** Opening Dataset records block **

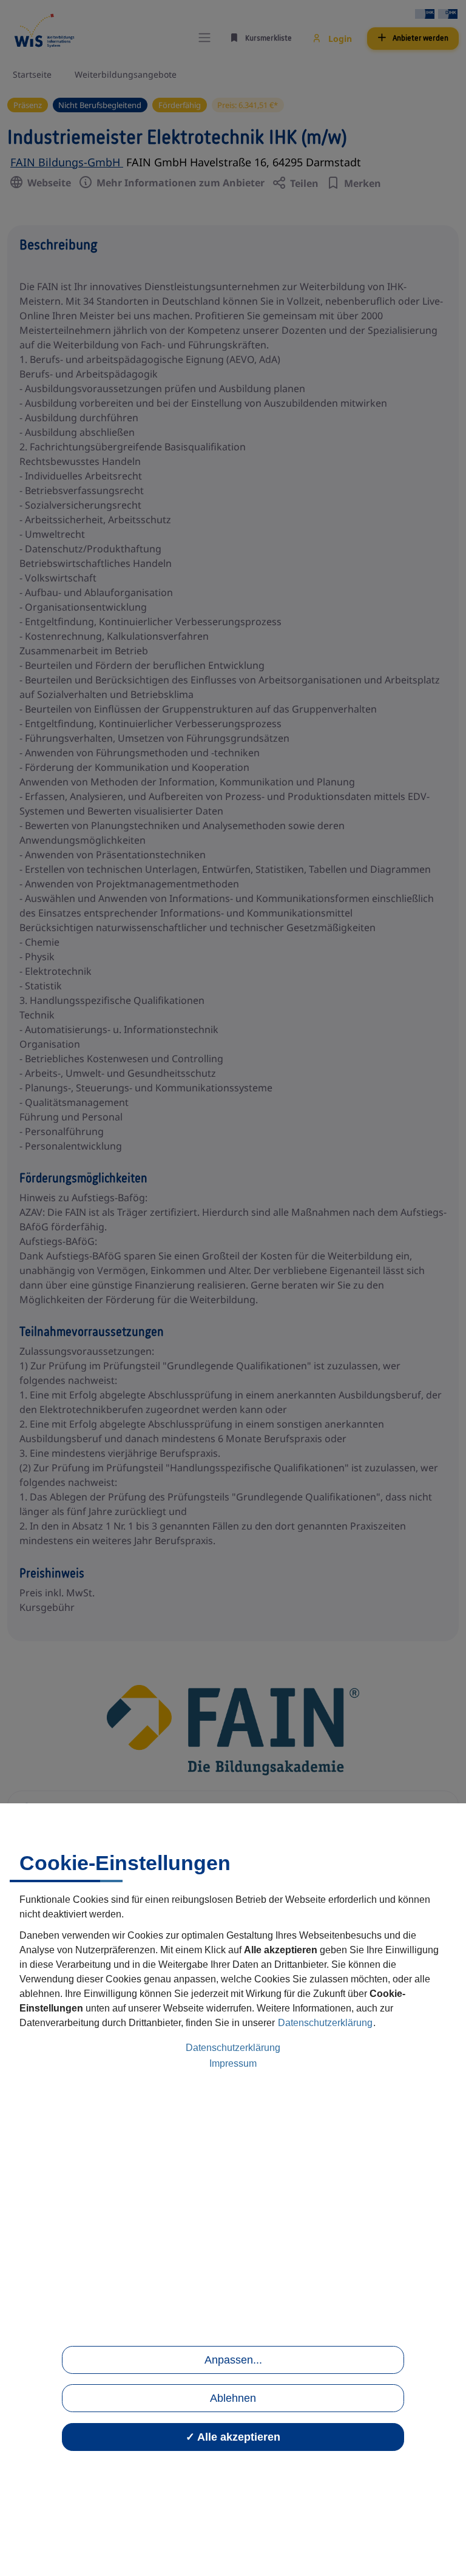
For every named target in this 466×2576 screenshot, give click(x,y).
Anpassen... (233, 2360)
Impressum (233, 2063)
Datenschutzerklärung (325, 2023)
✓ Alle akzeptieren (233, 2437)
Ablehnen (233, 2398)
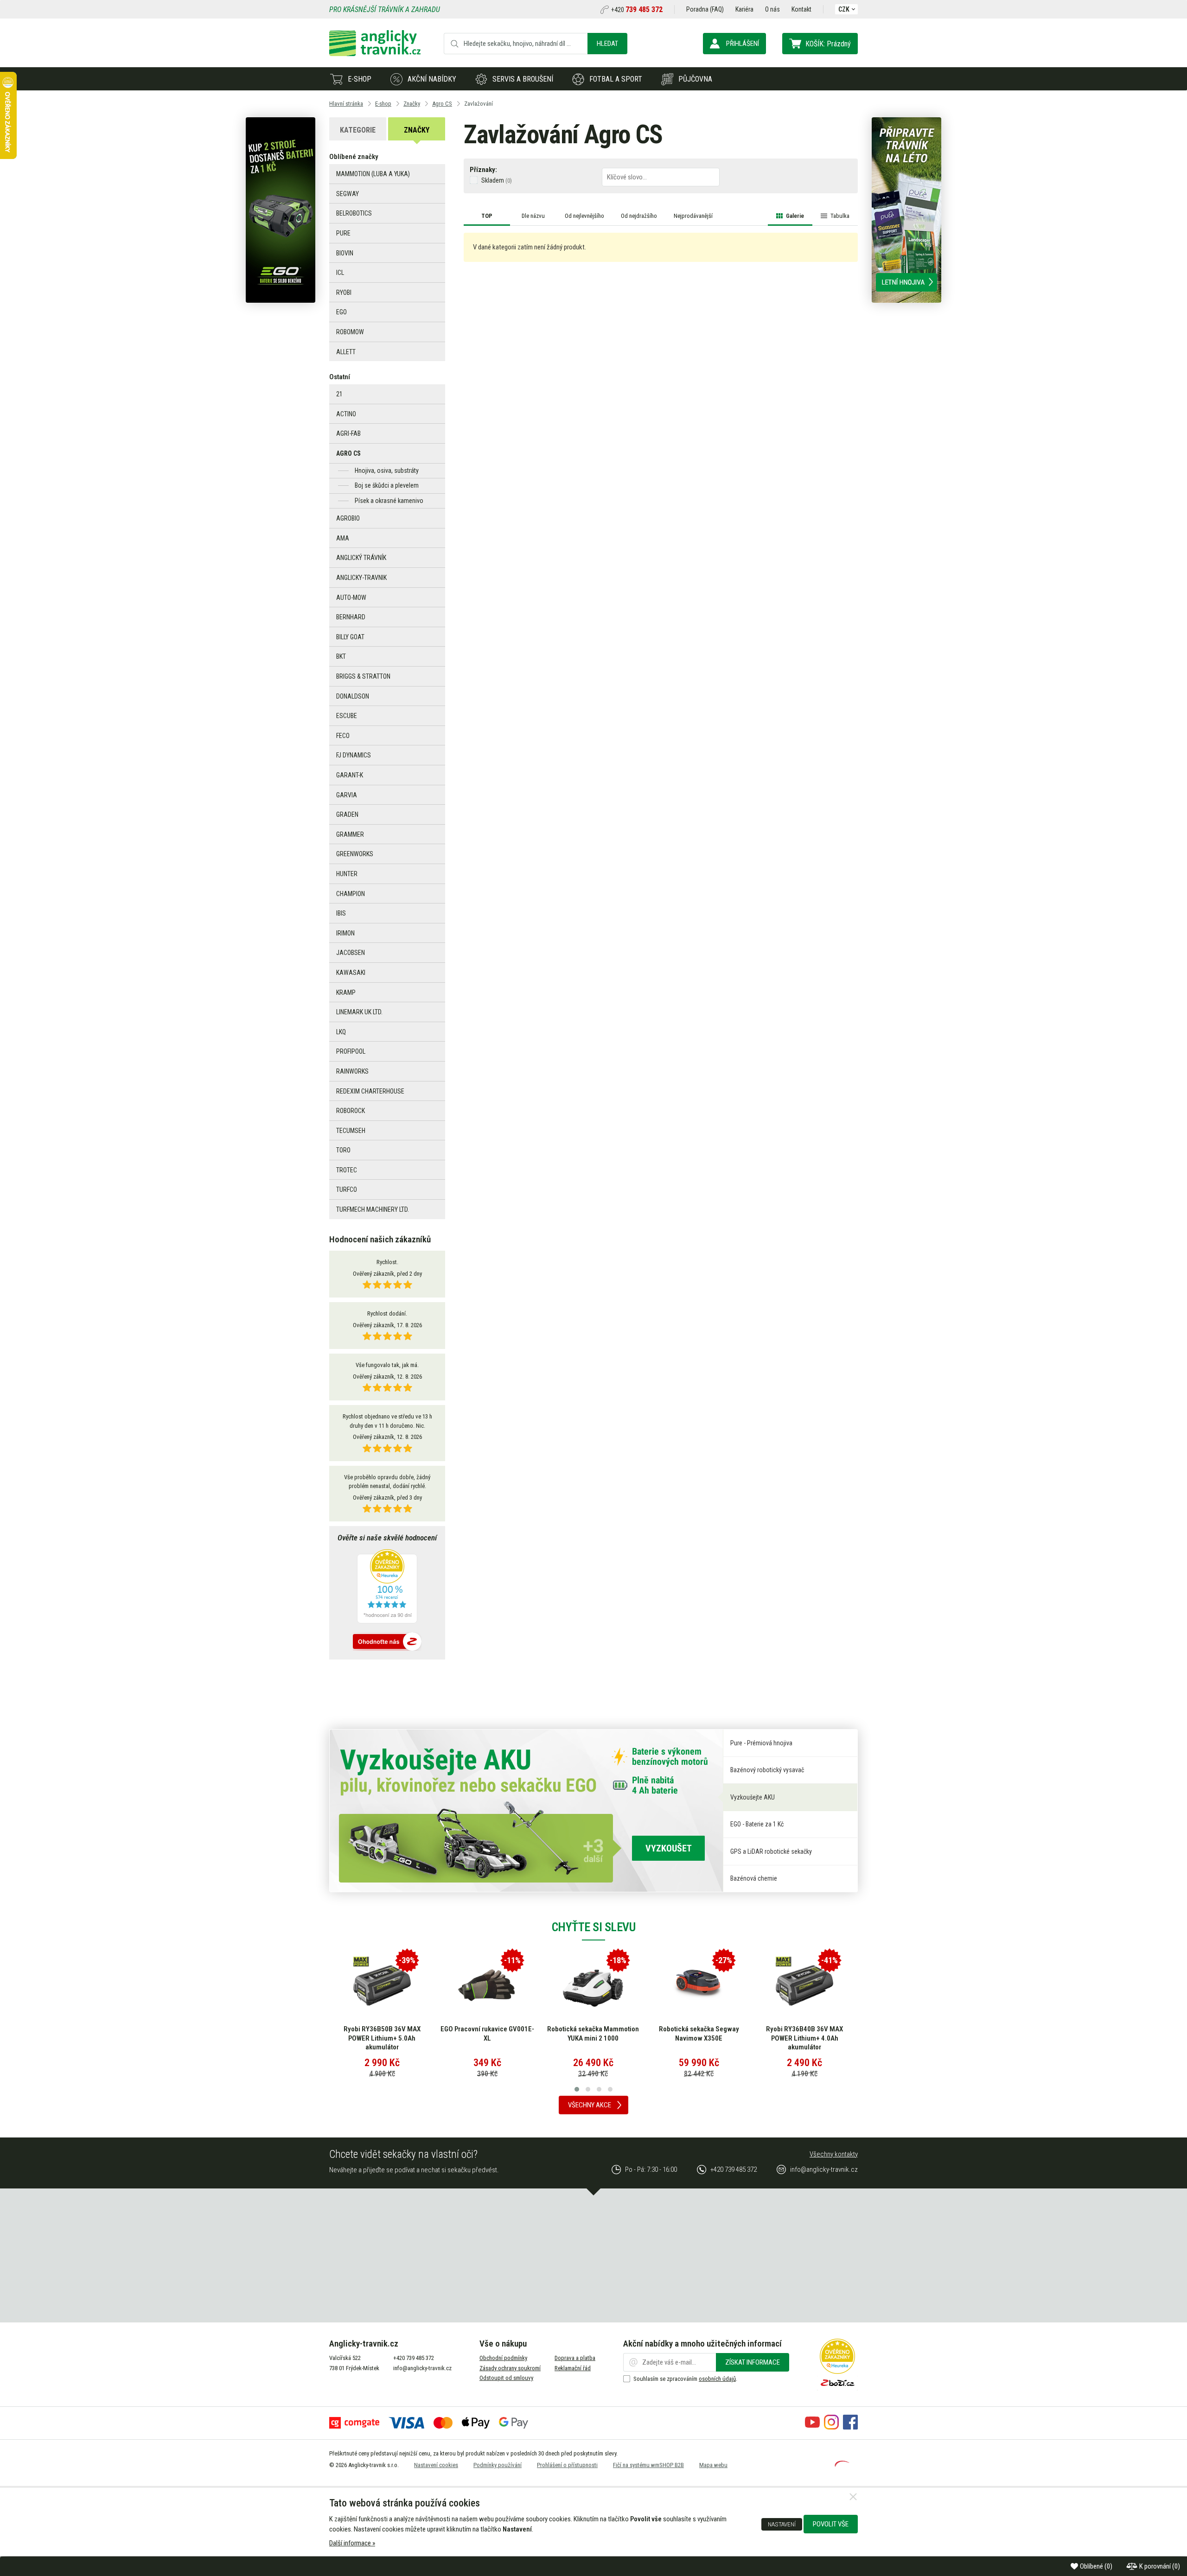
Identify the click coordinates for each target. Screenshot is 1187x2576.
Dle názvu (533, 215)
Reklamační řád (573, 2368)
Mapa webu (713, 2465)
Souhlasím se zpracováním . (685, 2378)
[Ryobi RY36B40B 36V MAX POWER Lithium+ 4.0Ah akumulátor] (804, 1985)
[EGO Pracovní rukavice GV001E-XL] (487, 1985)
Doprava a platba (575, 2357)
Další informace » (352, 2543)
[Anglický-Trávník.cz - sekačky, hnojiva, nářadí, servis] (375, 54)
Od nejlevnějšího (584, 215)
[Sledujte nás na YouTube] (812, 2427)
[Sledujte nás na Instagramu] (831, 2427)
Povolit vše (831, 2524)
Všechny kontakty (834, 2154)
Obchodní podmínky (503, 2357)
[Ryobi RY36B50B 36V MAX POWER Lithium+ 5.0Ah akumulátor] (382, 1985)
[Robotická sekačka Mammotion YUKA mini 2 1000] (593, 1985)
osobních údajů (717, 2378)
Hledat (607, 43)
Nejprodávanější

** Closing Dataset records block **

_Action item_
Could you return the entire listing above verbatim while dropping each picture?

_Solved exercise_
For every named target in this 466×2576 screenshot, give click(x,y).
Anpassen... (233, 2360)
Impressum (233, 2063)
Datenschutzerklärung (325, 2023)
✓ Alle akzeptieren (233, 2437)
Ablehnen (233, 2398)
Identify the click coordinates for each target. Screenshot is 1187x2576.
Dle názvu (533, 215)
Reklamační řád (573, 2368)
Mapa webu (713, 2465)
Souhlasím se zpracováním . (685, 2378)
[Ryobi RY36B40B 36V MAX POWER Lithium+ 4.0Ah akumulátor] (804, 1985)
[EGO Pracovní rukavice GV001E-XL] (487, 1985)
Doprava a platba (575, 2357)
Další informace » (352, 2543)
[Anglický-Trávník.cz - sekačky, hnojiva, nářadí, servis] (375, 54)
Od nejlevnějšího (584, 215)
[Sledujte nás na YouTube] (812, 2427)
[Sledujte nás na Instagramu] (831, 2427)
Povolit vše (831, 2524)
Všechny kontakty (834, 2154)
Obchodní podmínky (503, 2357)
[Ryobi RY36B50B 36V MAX POWER Lithium+ 5.0Ah akumulátor] (382, 1985)
[Robotická sekačka Mammotion YUKA mini 2 1000] (593, 1985)
osobních údajů (717, 2378)
Hledat (607, 43)
Nejprodávanější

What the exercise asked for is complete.